Development By Stealth - Governing Market Integration in the Eastern Peripheries of the European Union

Friday, June 24, 2016: 9:00 AM-10:30 AM
202 South Hall (South Hall)
Laszlo Bruszt, European University Institute, Firenze, Italy
Julia Langbein, Free University, Berlin, Germany
The goal of the paper is to initiate a dialogue between economic sociologists, students of international political economy (IPE) and international relations (IR) dealing with the politics of market integration among economies at different levels of development. In this emerging research field IR and IPE scholars focus on the questions of whose norms prevail in transnational market making and what mechanisms help enforcing the market rules of the stronger and more developed countries. Economic sociologists dealing with regulatory integration attempts in the global South, on the other hand, explore the way local actors deal with the developmental consequences of rule transfer and with the question of how, in some cases, local action helps matching the implementation of transnational market rules with diverse local developmental needs. There is no dialogue between these two groups of scholars, one dealing with the way lesser developed countries are made to play by transnational market rules, and the other exploring the mechanism that help players in these countries to live by these rules. The absence of dialogue prevents the deeper exploration of the ways diverse modes of market integration help or hinder stabilizing transnational markets and managing the developmental externalities of transnational market rules.
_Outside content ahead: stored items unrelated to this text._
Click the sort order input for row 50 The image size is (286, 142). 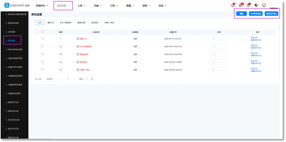pyautogui.click(x=219, y=54)
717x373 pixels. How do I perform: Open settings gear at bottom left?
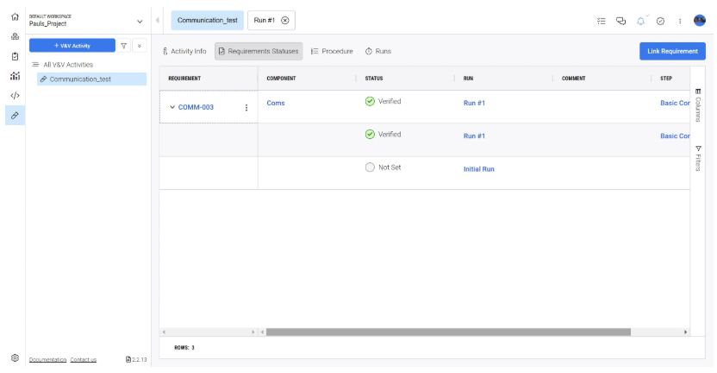(x=15, y=358)
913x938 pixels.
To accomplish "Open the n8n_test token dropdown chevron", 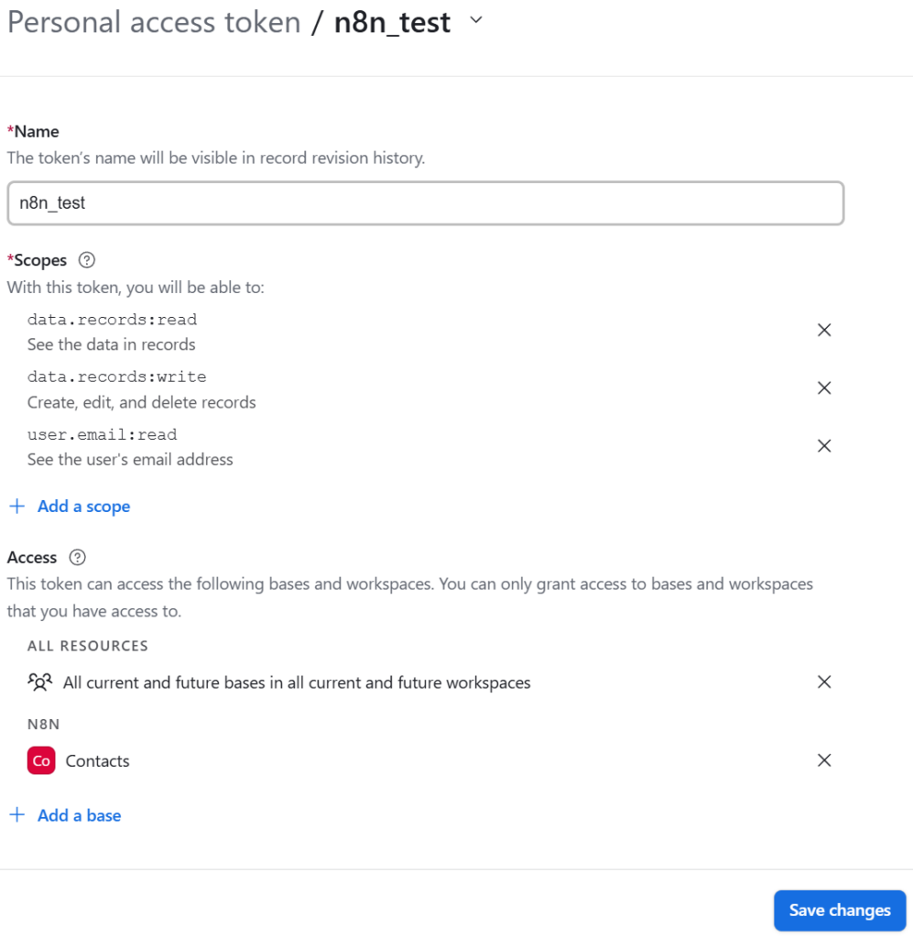I will [475, 21].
 The paper explores these questions using the case of the European Union’s Eastern enlargement, the most encompassing regional market integration of lesser-developed economies thus far. IR scholars dominate the study of the Eastern enlargement. These scholars are almost completely silent about the otherwise very extensive EU strategies aimed at managing the developmental consequences of integration. Why and how does the EU manage the developmental externalities of involving lesser-developed countries in transnational market making? Combining contract theory with the political economy of market integration, we identify three mechanisms that could force EU insiders to care about the developmental consequences of rule transfer. Our key argument is that the deeper national economies at different levels of development enter into the various stages of market integration, the more they have to cope with governance problems linked to increased economic and political interdependence. With the deepening of integration the costs and gains of extending markets increasingly become the function of the way rule-makers cope with the potential negative developmental consequences of rule transfer. Drawing a Polanyian conclusion, we show that the same actors who have stakes in embedding nation states in transnational markets might have also stakes in controlling and managing the effects of these markets. The key governance challenge of deeper market integration is to develop political mechanisms that could institutionalize search to match the requirements of uniform market rules with diverse local developmental needs. The weakness of such institutions is one of the keys to understanding the present cycle of crises of the EU.